Given data section start

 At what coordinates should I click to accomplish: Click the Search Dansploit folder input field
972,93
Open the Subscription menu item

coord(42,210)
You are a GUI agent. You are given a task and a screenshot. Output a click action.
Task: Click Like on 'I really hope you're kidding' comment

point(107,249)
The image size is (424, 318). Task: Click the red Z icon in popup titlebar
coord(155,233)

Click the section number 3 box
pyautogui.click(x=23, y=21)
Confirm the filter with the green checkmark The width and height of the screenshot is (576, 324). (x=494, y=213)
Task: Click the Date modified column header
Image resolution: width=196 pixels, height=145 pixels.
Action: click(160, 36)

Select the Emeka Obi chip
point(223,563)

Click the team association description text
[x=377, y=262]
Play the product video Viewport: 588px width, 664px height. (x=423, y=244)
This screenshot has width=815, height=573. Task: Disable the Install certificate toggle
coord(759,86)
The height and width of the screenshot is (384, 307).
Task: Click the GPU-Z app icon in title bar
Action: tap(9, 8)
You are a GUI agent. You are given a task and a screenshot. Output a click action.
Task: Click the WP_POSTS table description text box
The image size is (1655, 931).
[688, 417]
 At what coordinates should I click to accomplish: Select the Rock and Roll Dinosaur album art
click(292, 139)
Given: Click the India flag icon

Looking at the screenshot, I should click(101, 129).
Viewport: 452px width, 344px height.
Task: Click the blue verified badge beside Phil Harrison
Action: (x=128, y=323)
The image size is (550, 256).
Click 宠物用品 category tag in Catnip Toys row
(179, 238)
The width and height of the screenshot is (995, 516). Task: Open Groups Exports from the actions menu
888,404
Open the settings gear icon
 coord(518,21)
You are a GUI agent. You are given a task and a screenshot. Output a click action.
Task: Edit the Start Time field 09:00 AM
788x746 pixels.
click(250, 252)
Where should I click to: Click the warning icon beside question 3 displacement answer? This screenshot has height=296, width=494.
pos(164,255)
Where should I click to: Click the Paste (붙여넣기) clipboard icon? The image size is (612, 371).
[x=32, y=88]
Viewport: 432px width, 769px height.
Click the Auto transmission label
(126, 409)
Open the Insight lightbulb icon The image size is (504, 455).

Given data section end

• **Requirement**:
After finding the line that contains "Click the Auto transmission label" in the records above, copy that line and each one after it exactly, through the final line.

• **Answer box**:
Click the Auto transmission label
(126, 409)
Open the Insight lightbulb icon The image size is (504, 455).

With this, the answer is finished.